Conteúdo externo

O seguinte conteúdo vem de parceiros externos. Nós não podemos garantir que esse conteúdo seja exibido sem barreiras.

Palestino carrega seu filho na Cidade de Gaza. 1/09/2014. REUTERS/Mohammed Salem

(reuters_tickers)

RIAD (Reuters) - O rei Abdullah, da Arábia Saudita, rompeu seu silêncio nesta sexta-feira depois de três semanas de conflito na Faixa de Gaza, condenando o que qualificou como silêncio internacional sobre a ofensiva de Israel e descrevendo-a como crime de guerra e "terrorismo patrocinado pelo Estado".

A Arábia Saudita, que se considera um país líder no mundo muçulmano sunita, tem desempenhado um papel pouco relevante na diplomacia para restabelecer a calma em Gaza, deixando o Egito como principal representante do mundo árabe nos esforços para um cessar-fogo no território palestino, bem como o Catar, também uma monarquia do Golfo Pérsico.

"Nós vemos o sangue de nossos irmãos na Palestina derramado em massacres coletivos que não excluem ninguém, e crimes de guerra contra a humanidade sem escrúpulos, humanidade ou moralidade", disse Abdullah em um breve discurso lido em seu nome na televisão estatal.

“Essa comunidade (internacional), que tem observado em silêncio o que ocorre em toda a região, ficou indiferente com o que está ocorrendo, como se não fosse da sua conta.
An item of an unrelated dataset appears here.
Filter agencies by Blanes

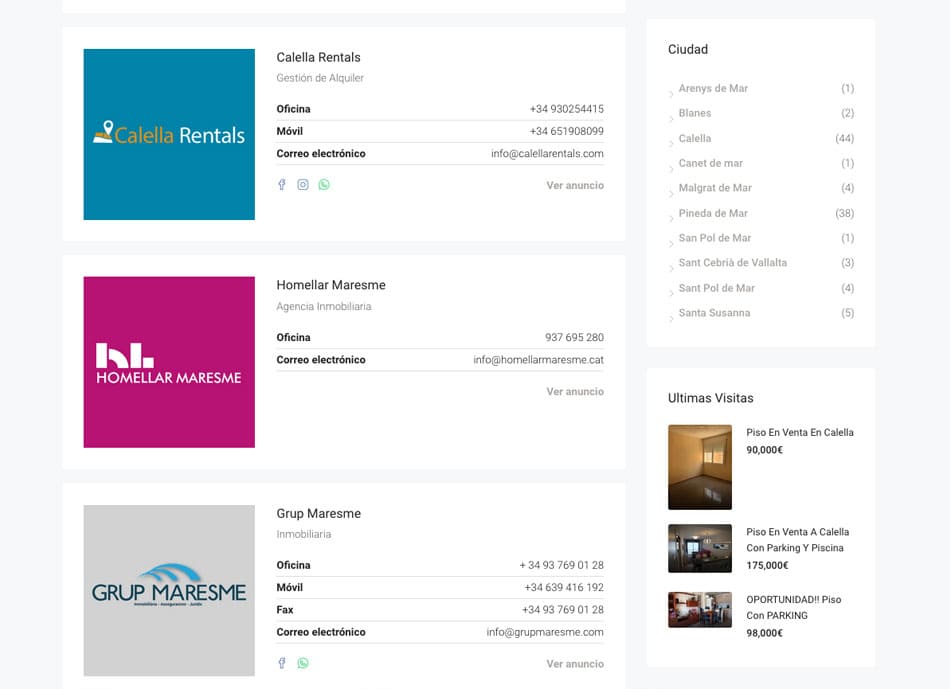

Um silêncio que não tem justificativa”, disse ele no discurso.

Seu discurso, que focou principalmente no que ele descreveu como uma vasta ameaça da militância islâmica no Oriente Médio, foi divulgado depois de críticas por parte de alguns sauditas nas mídias sociais, incluindo clérigos proeminentes, que questionaram o silêncio d o governo em relação à crise de Gaza.

O rei saudita criticou os militantes e afirmou que eles estão matando inocentes e mutilando seus corpos, em contravenção aos ensinamentos islâmicos. Ele pediu que os líderes e estudiosos da religião na região evitem que o Islã seja dominado pelos militantes.

O rei Abdullah não mencionou nenhum grupo, mas parecia se referir à violência em países vizinhos, como Iraque e Síria, onde o grupo Estado Islâmico capturou porções dos dois territórios, matando dezenas de pessoas e forçando cristãos a fugirem.

A política da Arábia Saudita em relação à Gaza tem como complicador sua desconfiança do governo do Hamas, um movimento islâmico com estreitos vínculos ideológicos e políticos com a Irmandade Muçulmana, que o governo saudita considera uma organização terrorista.